### MATERIALS PROVIDED
⁂
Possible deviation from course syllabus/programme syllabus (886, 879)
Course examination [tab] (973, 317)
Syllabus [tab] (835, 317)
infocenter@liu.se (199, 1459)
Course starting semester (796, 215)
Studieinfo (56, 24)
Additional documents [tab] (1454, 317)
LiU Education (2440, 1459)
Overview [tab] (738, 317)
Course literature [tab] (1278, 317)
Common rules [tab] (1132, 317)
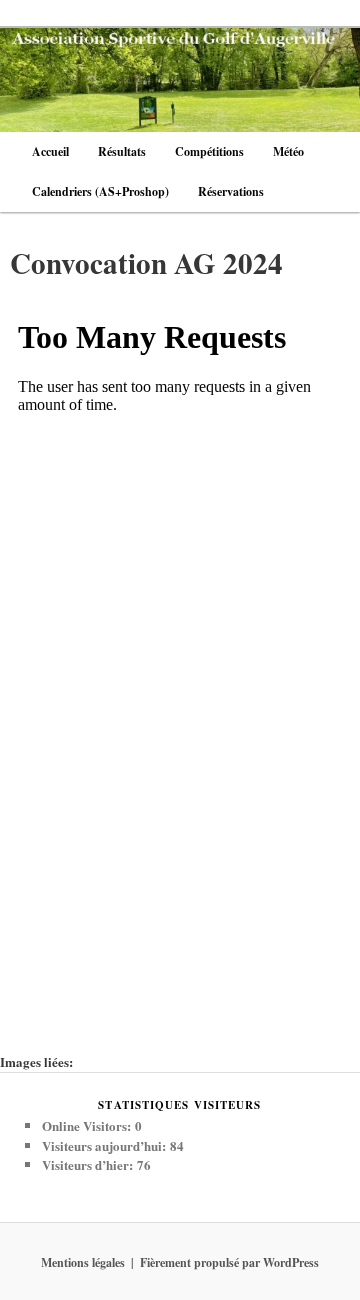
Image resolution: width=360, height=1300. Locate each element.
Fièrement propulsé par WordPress (229, 1262)
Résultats (122, 151)
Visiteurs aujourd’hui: (106, 1145)
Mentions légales (83, 1262)
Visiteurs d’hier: (89, 1164)
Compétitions (209, 151)
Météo (288, 151)
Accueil (50, 151)
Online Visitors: (88, 1125)
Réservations (231, 191)
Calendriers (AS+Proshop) (100, 191)
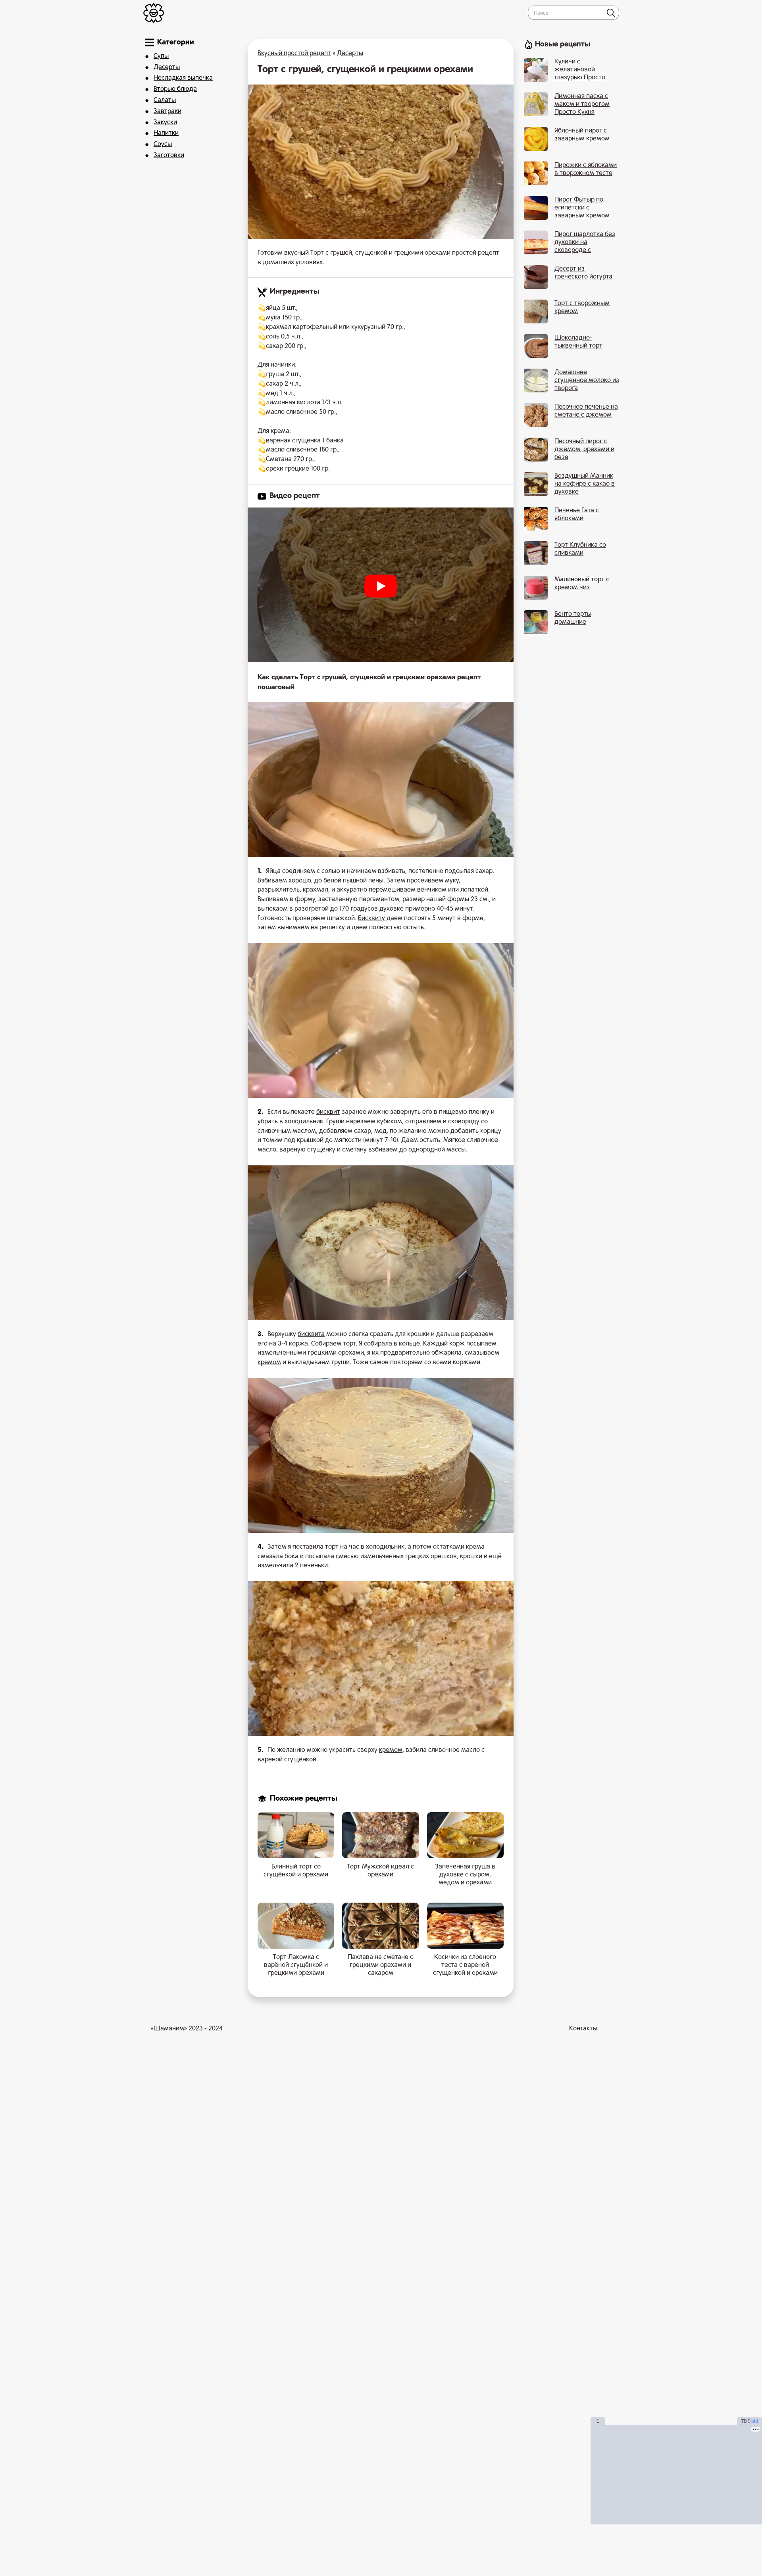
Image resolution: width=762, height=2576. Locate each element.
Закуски (165, 122)
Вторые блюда (175, 89)
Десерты (167, 67)
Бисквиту (371, 918)
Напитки (166, 133)
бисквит (328, 1112)
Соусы (163, 144)
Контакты (583, 2029)
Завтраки (167, 111)
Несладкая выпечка (183, 78)
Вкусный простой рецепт (294, 53)
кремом (269, 1362)
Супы (161, 56)
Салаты (165, 100)
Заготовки (169, 155)
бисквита (311, 1334)
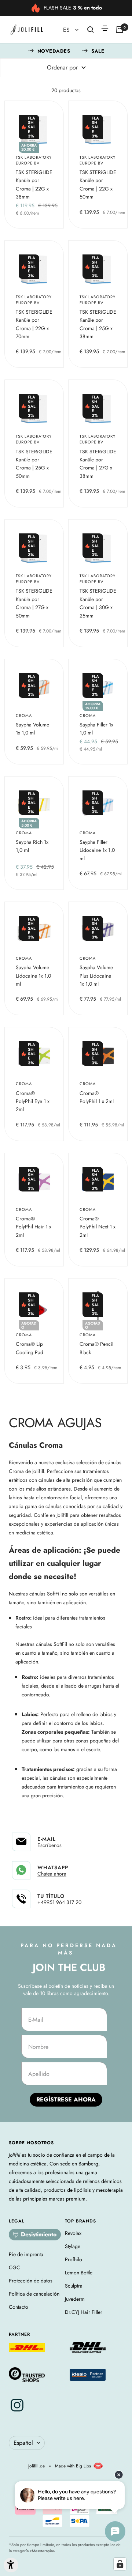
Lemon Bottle (78, 2272)
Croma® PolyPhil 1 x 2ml (97, 1097)
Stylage (72, 2246)
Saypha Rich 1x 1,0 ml (32, 846)
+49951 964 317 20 (59, 1902)
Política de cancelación (34, 2293)
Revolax (73, 2233)
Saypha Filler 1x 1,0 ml (96, 728)
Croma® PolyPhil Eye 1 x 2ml (33, 1101)
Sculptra (73, 2285)
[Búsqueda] (90, 29)
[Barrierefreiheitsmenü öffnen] (11, 2565)
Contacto (18, 2307)
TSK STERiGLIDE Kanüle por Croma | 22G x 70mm (34, 324)
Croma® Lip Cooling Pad (29, 1348)
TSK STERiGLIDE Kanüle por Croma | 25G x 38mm (98, 324)
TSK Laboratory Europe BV (34, 160)
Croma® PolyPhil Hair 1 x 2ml (33, 1227)
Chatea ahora (51, 1873)
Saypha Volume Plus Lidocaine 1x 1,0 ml (96, 975)
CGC (14, 2267)
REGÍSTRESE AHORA (66, 2099)
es (67, 30)
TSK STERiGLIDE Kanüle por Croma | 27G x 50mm (34, 603)
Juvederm (75, 2299)
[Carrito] (119, 29)
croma (24, 715)
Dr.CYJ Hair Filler (83, 2312)
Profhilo (73, 2259)
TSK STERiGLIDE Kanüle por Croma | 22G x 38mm (34, 184)
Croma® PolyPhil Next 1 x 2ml (97, 1227)
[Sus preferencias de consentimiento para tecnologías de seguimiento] (120, 2564)
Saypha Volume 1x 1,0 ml (32, 728)
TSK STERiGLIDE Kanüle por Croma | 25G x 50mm (34, 464)
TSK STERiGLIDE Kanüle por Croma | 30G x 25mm (98, 603)
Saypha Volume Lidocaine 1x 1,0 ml (33, 975)
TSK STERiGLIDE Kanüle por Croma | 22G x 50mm (98, 184)
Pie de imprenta (26, 2254)
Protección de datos (30, 2280)
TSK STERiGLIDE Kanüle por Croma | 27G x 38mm (98, 464)
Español (23, 2443)
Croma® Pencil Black (96, 1348)
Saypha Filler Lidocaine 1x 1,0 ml (97, 850)
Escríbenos (49, 1845)
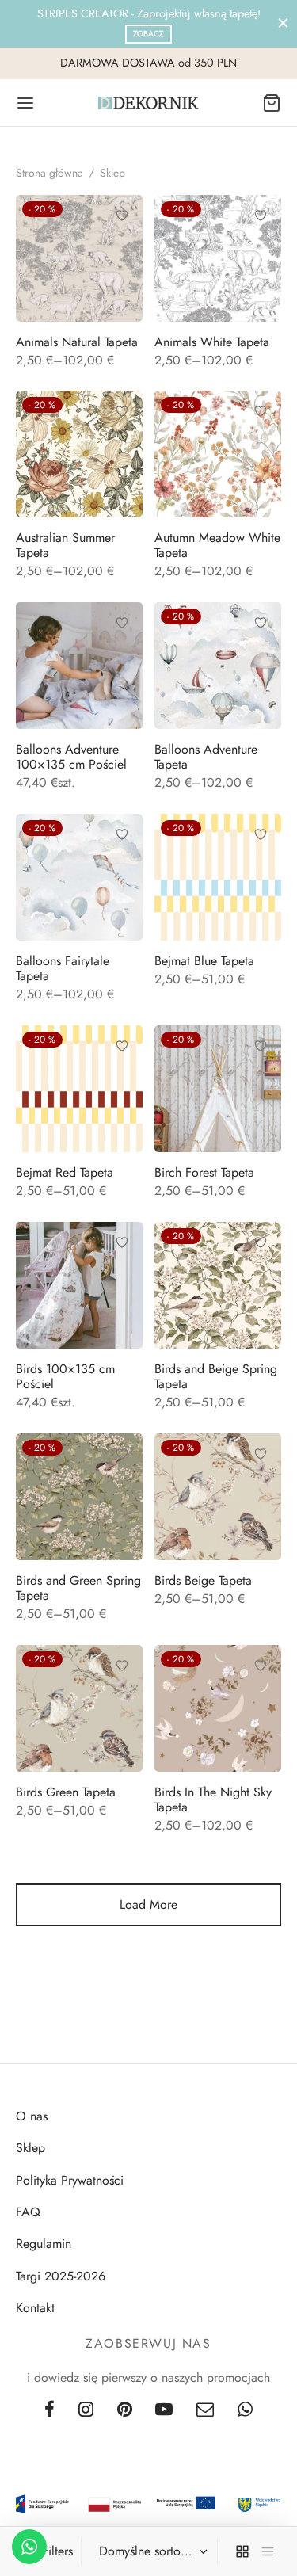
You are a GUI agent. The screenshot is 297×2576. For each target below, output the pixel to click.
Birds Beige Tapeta (203, 1580)
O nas (32, 2116)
⁂
### WORK TO COMPLETE
Every line above has to be output exactly; the pictures must be dropped.

### YOUR SOLUTION
Possible deviation from course syllabus/programme syllabus (886, 879)
Course examination [tab] (973, 317)
Syllabus [tab] (835, 317)
infocenter@liu.se (199, 1459)
Course starting semester (796, 215)
Studieinfo (56, 24)
Additional documents [tab] (1454, 317)
LiU Education (2440, 1459)
Overview [tab] (738, 317)
Course literature [tab] (1278, 317)
Common rules [tab] (1132, 317)
Image resolution: width=360, height=1300. Locate each element.
Fièrement propulsé par WordPress (229, 1262)
Résultats (122, 151)
Visiteurs aujourd’hui: (106, 1145)
Mentions légales (83, 1262)
Visiteurs d’hier: (89, 1164)
Compétitions (209, 151)
Météo (288, 151)
Accueil (50, 151)
Online Visitors: (88, 1125)
Réservations (231, 191)
Calendriers (AS+Proshop) (100, 191)
Image resolution: width=762, height=2576. Locate each element.
Закуски (165, 122)
Вторые блюда (175, 89)
Десерты (167, 67)
Бисквиту (371, 918)
Напитки (166, 133)
бисквит (328, 1112)
Соусы (163, 144)
Контакты (583, 2029)
Завтраки (167, 111)
Несладкая выпечка (183, 78)
Вкусный простой рецепт (294, 53)
кремом (269, 1362)
Супы (161, 56)
Салаты (165, 100)
Заготовки (169, 155)
бисквита (311, 1334)
Lemon Bottle (78, 2272)
Croma® PolyPhil 1 x 2ml (97, 1097)
Stylage (72, 2246)
Saypha Rich 1x 1,0 ml (32, 846)
+49951 964 317 20 (59, 1902)
Política de cancelación (34, 2293)
Revolax (73, 2233)
Saypha Filler 1x 1,0 ml (96, 728)
Croma® PolyPhil Eye 1 x 2ml (33, 1101)
Sculptra (73, 2285)
[Búsqueda] (90, 29)
[Barrierefreiheitsmenü öffnen] (11, 2565)
Contacto (18, 2307)
TSK STERiGLIDE Kanüle por Croma | 22G x 70mm (34, 324)
Croma® Lip Cooling Pad (29, 1348)
TSK STERiGLIDE Kanüle por Croma | 25G x 38mm (98, 324)
TSK Laboratory Europe BV (34, 160)
Croma® PolyPhil Hair 1 x 2ml (33, 1227)
Chatea ahora (51, 1873)
Saypha Volume Plus Lidocaine 1x 1,0 ml (96, 975)
CGC (14, 2267)
REGÍSTRESE AHORA (66, 2099)
es (67, 30)
TSK STERiGLIDE Kanüle por Croma | 27G x 50mm (34, 603)
Juvederm (75, 2299)
[Carrito] (119, 29)
croma (24, 715)
Dr.CYJ Hair Filler (83, 2312)
Profhilo (73, 2259)
TSK STERiGLIDE Kanüle por Croma | 22G x 38mm (34, 184)
Croma® PolyPhil Next 1 x 2ml (97, 1227)
[Sus preferencias de consentimiento para tecnologías de seguimiento] (120, 2564)
Saypha Volume 1x 1,0 ml (32, 728)
TSK STERiGLIDE Kanüle por Croma | 25G x 50mm (34, 464)
TSK STERiGLIDE Kanüle por Croma | 30G x 25mm (98, 603)
Saypha Volume Lidocaine 1x 1,0 ml (33, 975)
TSK STERiGLIDE Kanüle por Croma | 22G x 50mm (98, 184)
Pie de imprenta (26, 2254)
Protección de datos (30, 2280)
TSK STERiGLIDE Kanüle por Croma | 27G x 38mm (98, 464)
Español (23, 2443)
Croma® Pencil Black (96, 1348)
Saypha Filler Lidocaine 1x 1,0 ml (97, 850)
Escríbenos (49, 1845)
You are a GUI agent. The screenshot is 297×2576. For each target below, output the pixel to click.
Birds Beige Tapeta (203, 1580)
O nas (32, 2116)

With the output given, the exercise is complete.